Write out the records as a JSON list of strings, one string per line and no blank lines, starting at the line that contains "How do I perform: Click 更改适配器选项 link?" and ending after the line that contains "Action: tap(25, 25)". Leave the pictures out of the list.
Start of GIVEN DATA
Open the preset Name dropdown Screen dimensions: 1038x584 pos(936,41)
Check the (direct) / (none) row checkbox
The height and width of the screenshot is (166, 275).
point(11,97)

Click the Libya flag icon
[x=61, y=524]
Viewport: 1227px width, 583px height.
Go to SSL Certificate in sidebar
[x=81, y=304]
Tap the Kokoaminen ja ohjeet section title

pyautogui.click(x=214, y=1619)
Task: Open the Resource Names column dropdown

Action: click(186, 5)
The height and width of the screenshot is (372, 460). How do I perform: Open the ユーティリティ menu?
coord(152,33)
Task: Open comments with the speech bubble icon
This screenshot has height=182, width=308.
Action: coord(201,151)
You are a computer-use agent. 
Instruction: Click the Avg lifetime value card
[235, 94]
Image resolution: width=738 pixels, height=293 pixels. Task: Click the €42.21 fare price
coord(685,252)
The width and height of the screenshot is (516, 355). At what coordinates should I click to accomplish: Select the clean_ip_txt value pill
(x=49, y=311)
End of GIVEN DATA
Start of GIVEN DATA
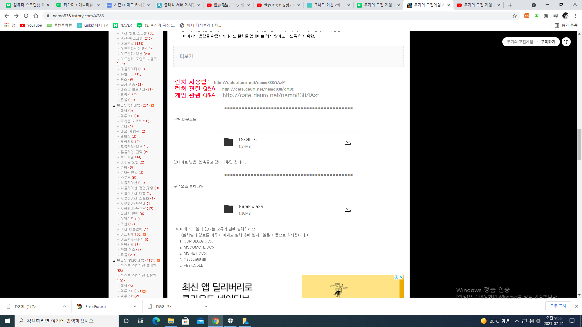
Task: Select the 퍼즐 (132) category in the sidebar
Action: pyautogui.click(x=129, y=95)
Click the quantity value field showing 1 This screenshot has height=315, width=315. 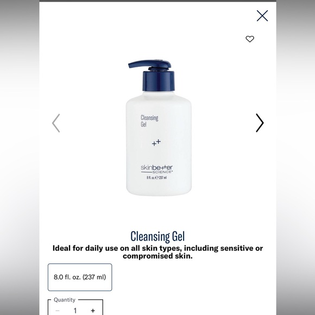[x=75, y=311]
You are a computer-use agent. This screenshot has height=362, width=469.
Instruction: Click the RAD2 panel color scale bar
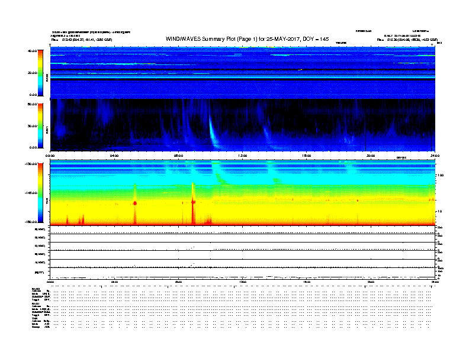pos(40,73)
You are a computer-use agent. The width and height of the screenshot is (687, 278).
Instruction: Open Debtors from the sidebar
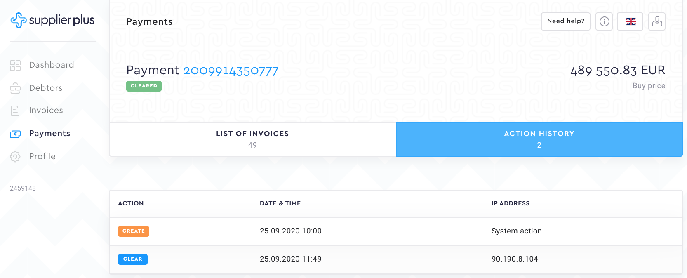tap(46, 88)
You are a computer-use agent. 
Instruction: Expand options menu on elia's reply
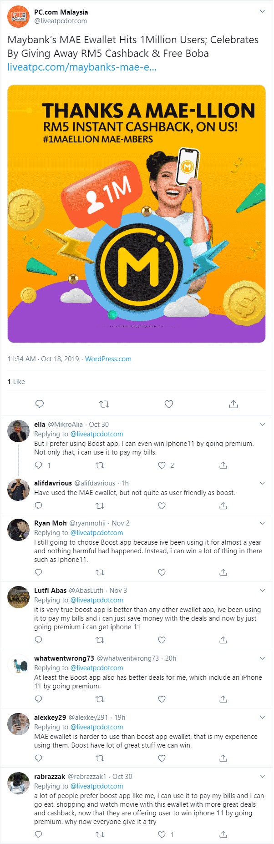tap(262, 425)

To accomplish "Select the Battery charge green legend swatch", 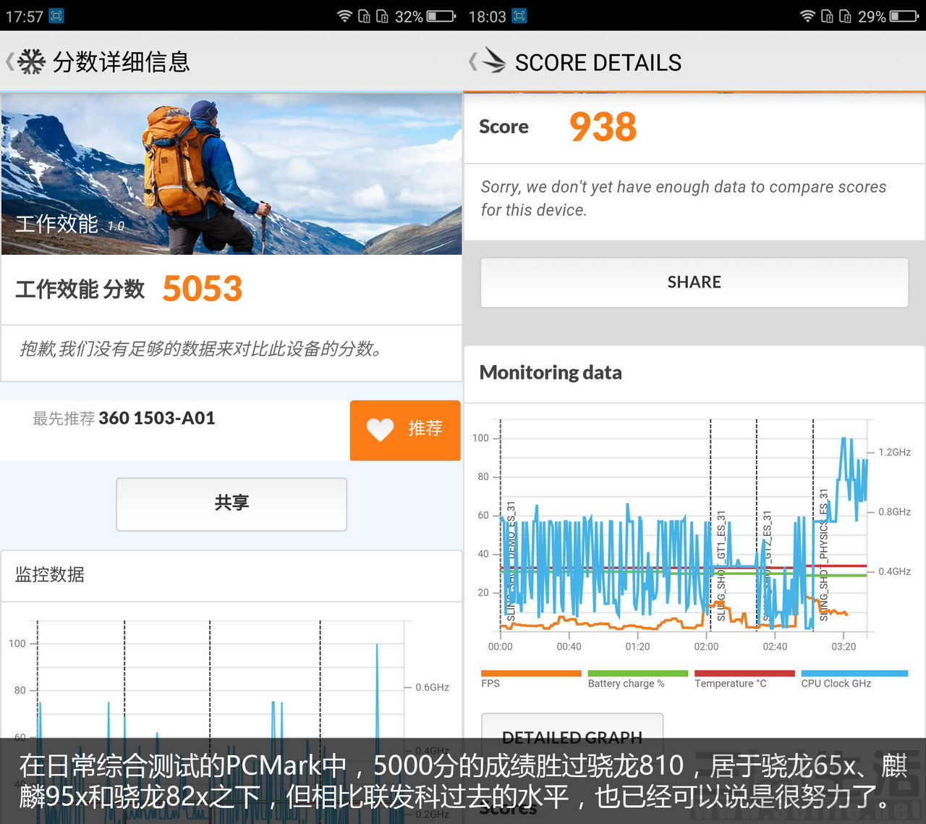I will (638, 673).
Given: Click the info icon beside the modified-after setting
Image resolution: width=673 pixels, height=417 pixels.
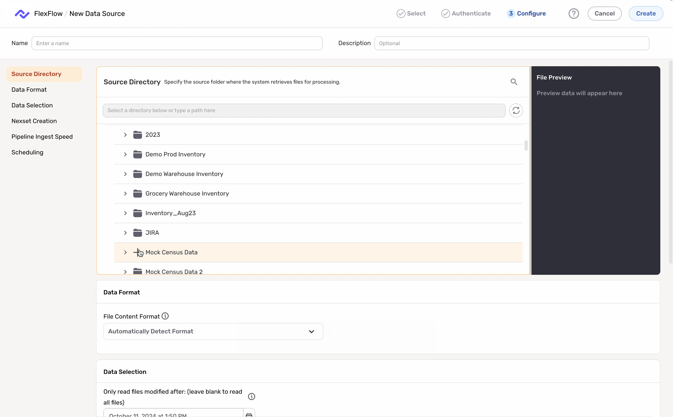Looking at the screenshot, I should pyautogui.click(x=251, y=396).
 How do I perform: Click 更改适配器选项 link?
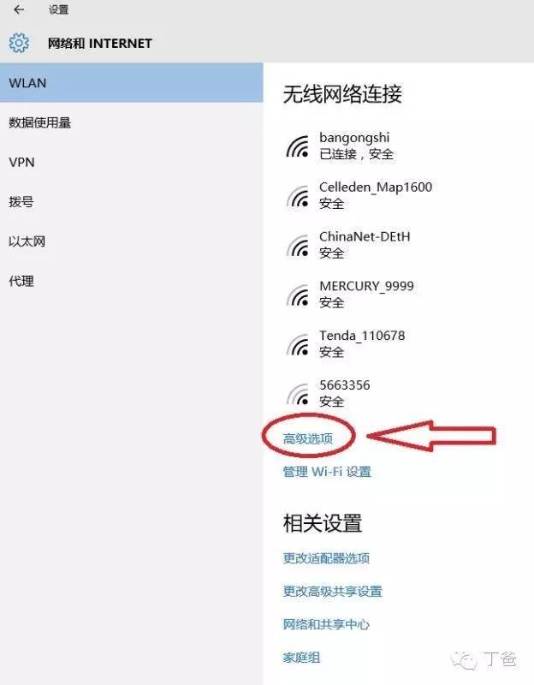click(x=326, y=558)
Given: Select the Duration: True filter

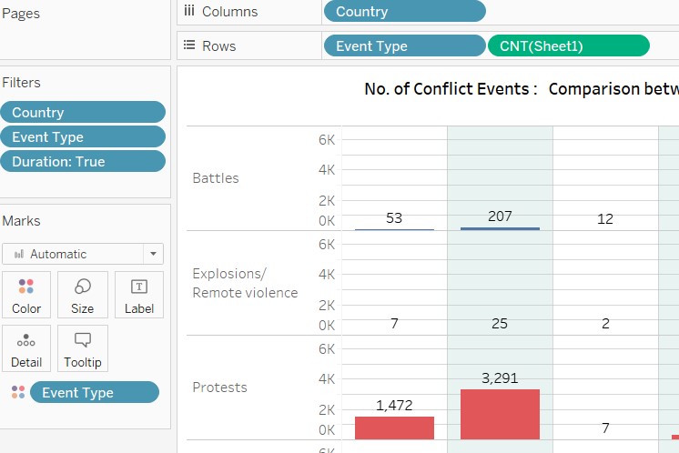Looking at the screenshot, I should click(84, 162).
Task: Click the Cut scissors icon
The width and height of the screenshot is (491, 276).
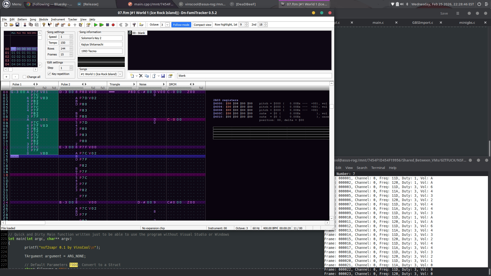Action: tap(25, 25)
End of GIVEN DATA
Start of GIVEN DATA
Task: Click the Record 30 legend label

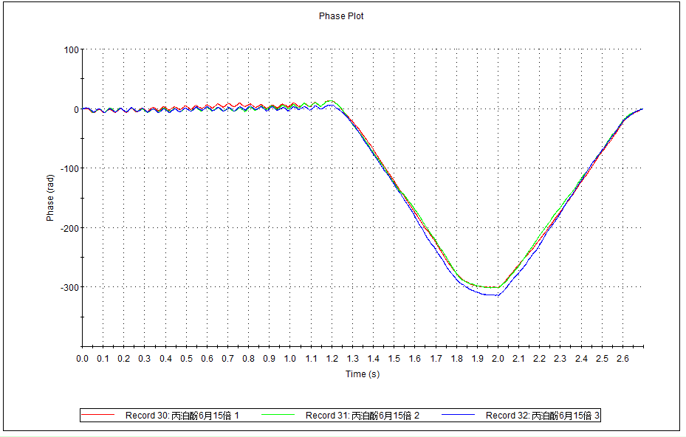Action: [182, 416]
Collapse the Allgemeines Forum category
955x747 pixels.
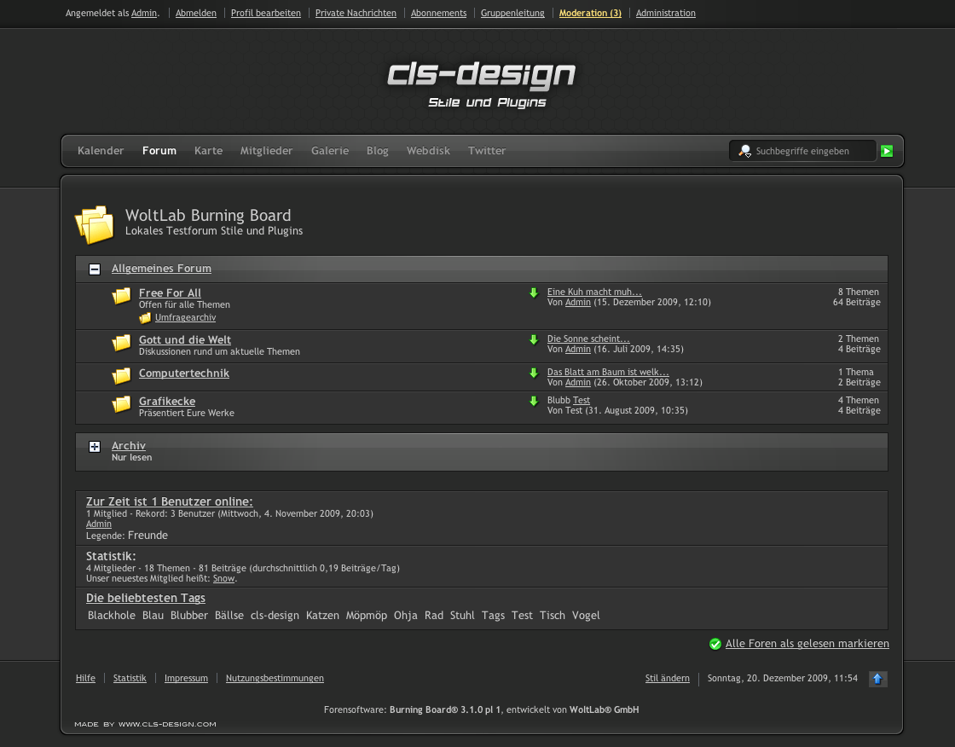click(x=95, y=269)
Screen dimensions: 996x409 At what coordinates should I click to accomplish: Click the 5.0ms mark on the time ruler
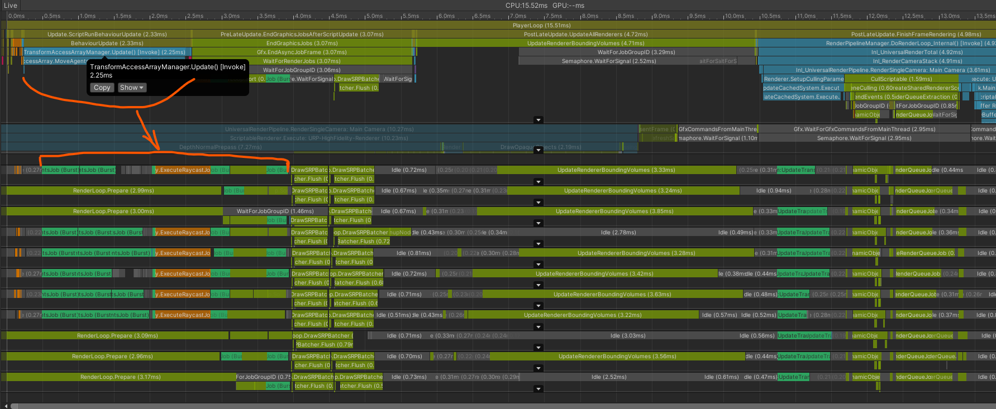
End of GIVEN DATA
* RESPONSE TO THE EXERCISE *
[
  " How do I perform: Click 更改适配器选项 link?",
  "click(x=326, y=558)",
  "Given: Select the Duration: True filter",
  "Looking at the screenshot, I should click(84, 162).",
  "Task: Click the Cut scissors icon",
  "The width and height of the screenshot is (491, 276).",
  "Action: tap(25, 25)"
]